Manic Street Preachers
I am, at root, a bit of a Manics Fan. They were the first band I fell in love with, who were about more to me than just the music; they were the band who set the stage for a life shaped by an obsession with rock'n'roll. Recently, however, I haven't kept the faith. Lifeblood didn't move me, Know Your Enemy smelt too strongly of harking back to lost soul, I gave away my copy of This is My Truth, Tell Me Yours. But despite it all, at the end of the day they're still the Manics. They were the band responsible for The Holy Bible, one of the rawest, most thought provoking, challenging and true records ever made. They were one of the most intelligent, loud, provocative and angry bands ever, they were My Band. And they were playing my hometown, in a non-arena venue. How could I not go? So in a concession to the nailing of colours to the mast, I donned leopard print. In a concession to dress sense, I did not twin it with white jeans and Dunlop trainers. And then I went to see The Manic Street Preachers.
During the support slot from good-beat-but-no-bloody-tunes electro-rock dullards The Delays we mainly made poor jokes about Forever Delays and elbowed our way towards the front. A short discussion about the bonsai drummerhood of Sean Moore and a lot of giggling anticipation later, the lights went down and
Live, they're still My Band. They're still My Manics. Yeah, so they've lost some of the rage and a lot of the energy. Yeah, so they don't quite rock the tight leopard-print and eyeliner look with the same panache. Yeah, they're older and have mellowed somewhat - but they're still The Manics. Sometimes, they did grate. Nicky Wire's habit of changing into something more glam during the second half of the set, in what could easily be seen as a smirking concession to the follies of youth, is a bit annoying. The fact that the moshpit suddenly doubled in size during You Stole The Sun From My Heart made me fear for the future of humanity. The newest stuff - inevitably - lacked bite.

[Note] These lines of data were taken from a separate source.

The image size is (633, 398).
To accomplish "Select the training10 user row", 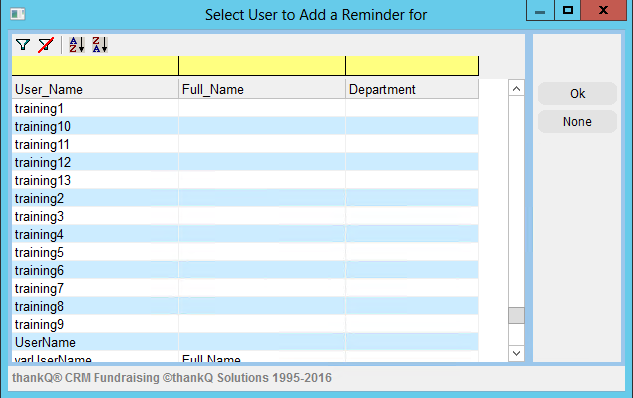I will (245, 126).
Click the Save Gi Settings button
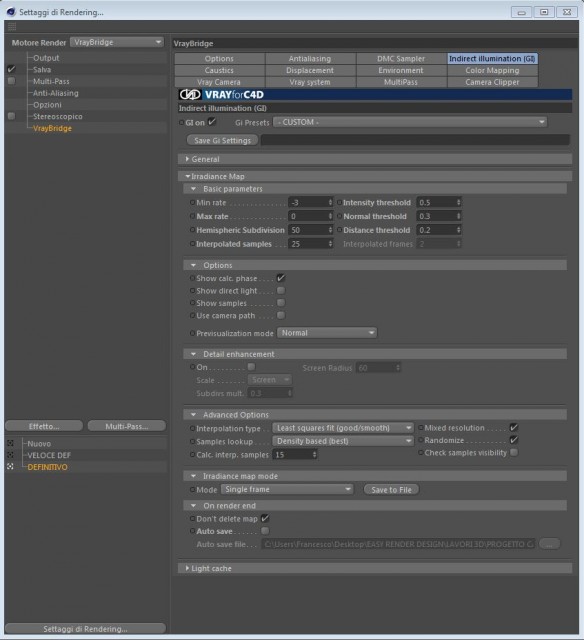 click(222, 140)
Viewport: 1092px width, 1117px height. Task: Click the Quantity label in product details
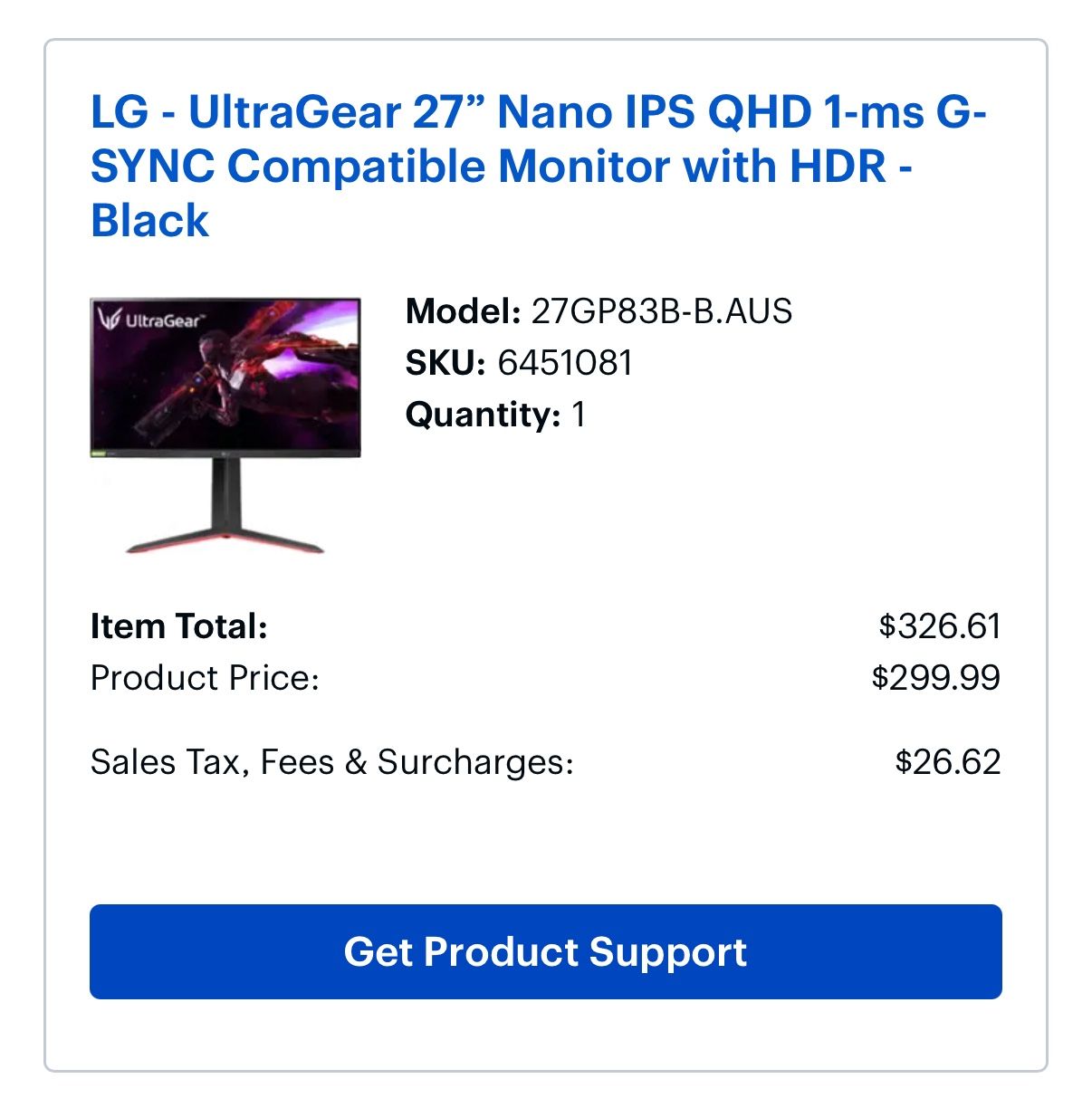coord(479,415)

Then there were the good bits. You Love Us, Stay Beautiful and Motown Junk are still three of the most life-affirming slabs of joyously defiant rage that anyone's ever written, and shouting along to the words at the top of your voice three rows from the front will always be utter magic. Having always been vexed that I was never going to hear most of the Holy Bible songs live because I'm too young and I wasn't there at the time, the opening sample for Of Walking Abortion was one of the most ecstatically welcome sounds I've ever heard. For a little while I was fifteen again and putting a borrowed copy of Generation Terrorists on the stereo for the first time, or bringing home my shiny new copy of The Holy Bible, pressing play and being blown away. I have little reason to wish my teenage years back, but for one night I was more than happy to relive a few select moments. Sometimes it's nice to forget that you've been disillusioned, to regain the unreserved joy and enthusiasm of now-broken obsessions for just a little while. In a live set, You Love Us still makes perfect, beautiful sense.